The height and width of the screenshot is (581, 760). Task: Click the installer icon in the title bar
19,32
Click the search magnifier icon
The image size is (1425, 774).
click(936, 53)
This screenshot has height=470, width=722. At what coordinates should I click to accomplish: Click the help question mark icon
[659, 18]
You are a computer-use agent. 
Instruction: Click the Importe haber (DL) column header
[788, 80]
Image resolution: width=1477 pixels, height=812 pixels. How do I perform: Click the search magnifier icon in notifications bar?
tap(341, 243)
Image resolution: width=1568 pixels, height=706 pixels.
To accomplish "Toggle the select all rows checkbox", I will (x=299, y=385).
────────────────────────────────────────
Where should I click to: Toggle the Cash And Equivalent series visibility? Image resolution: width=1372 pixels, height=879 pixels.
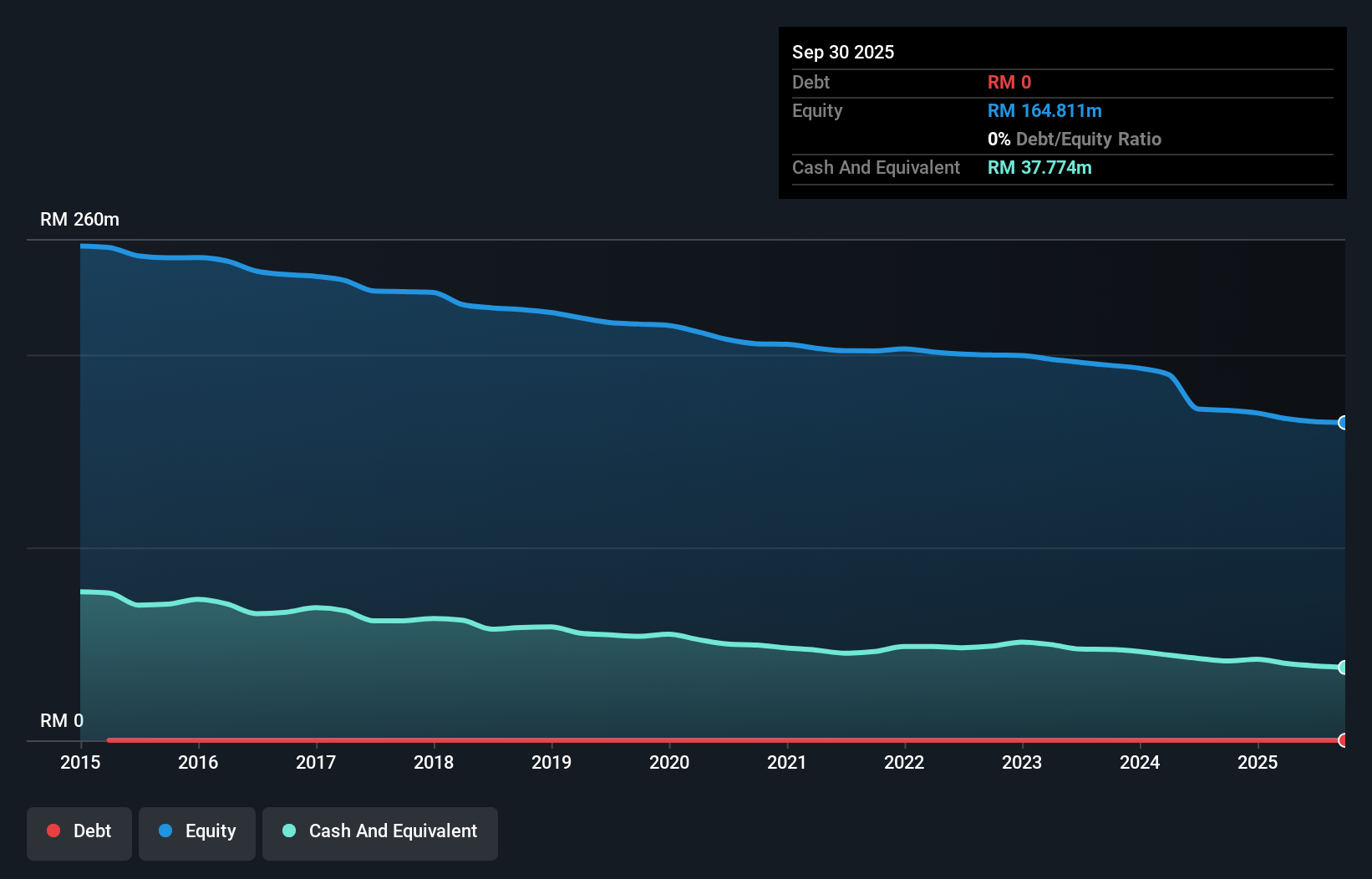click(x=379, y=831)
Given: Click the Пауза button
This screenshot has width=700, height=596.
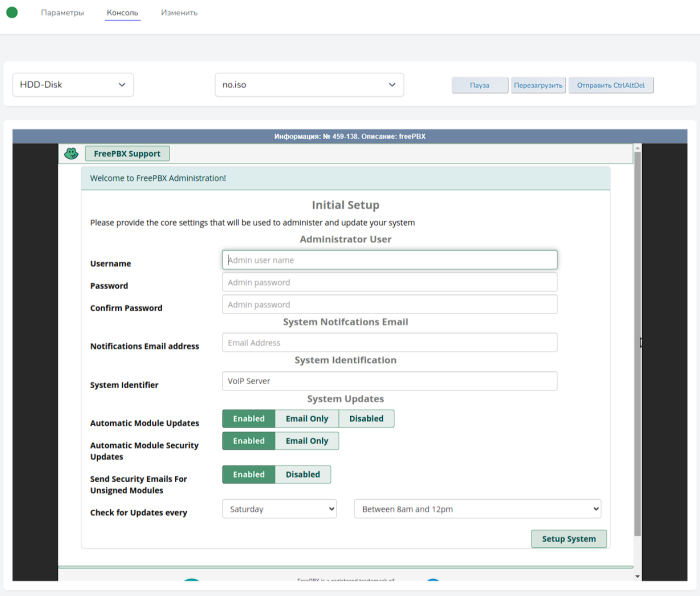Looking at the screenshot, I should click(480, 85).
────────────────────────────────────────
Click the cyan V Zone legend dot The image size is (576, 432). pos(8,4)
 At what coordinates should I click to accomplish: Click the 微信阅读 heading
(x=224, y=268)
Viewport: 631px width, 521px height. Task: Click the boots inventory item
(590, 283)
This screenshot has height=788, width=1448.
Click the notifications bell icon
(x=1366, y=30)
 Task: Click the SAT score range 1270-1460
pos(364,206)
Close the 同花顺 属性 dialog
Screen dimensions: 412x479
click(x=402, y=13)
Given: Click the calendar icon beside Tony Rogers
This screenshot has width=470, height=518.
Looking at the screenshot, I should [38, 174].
────────────────────────────────────────
■ **REQUIRED WORK**
Arrange the lines from the one containing "Viewport: 631px width, 521px" through the one containing "Looking at the screenshot, I should [38, 174].", inclusive, as a numbered list, omitting any blank lines.

■ **THE OUTPUT**
1. Viewport: 631px width, 521px height. Task: Click the boots inventory item
2. (590, 283)
3. This screenshot has height=788, width=1448.
4. Click the notifications bell icon
5. (x=1366, y=30)
6.  Task: Click the SAT score range 1270-1460
7. pos(364,206)
8. Close the 同花顺 属性 dialog
9. Screen dimensions: 412x479
10. click(x=402, y=13)
11. Given: Click the calendar icon beside Tony Rogers
12. This screenshot has width=470, height=518.
13. Looking at the screenshot, I should [38, 174].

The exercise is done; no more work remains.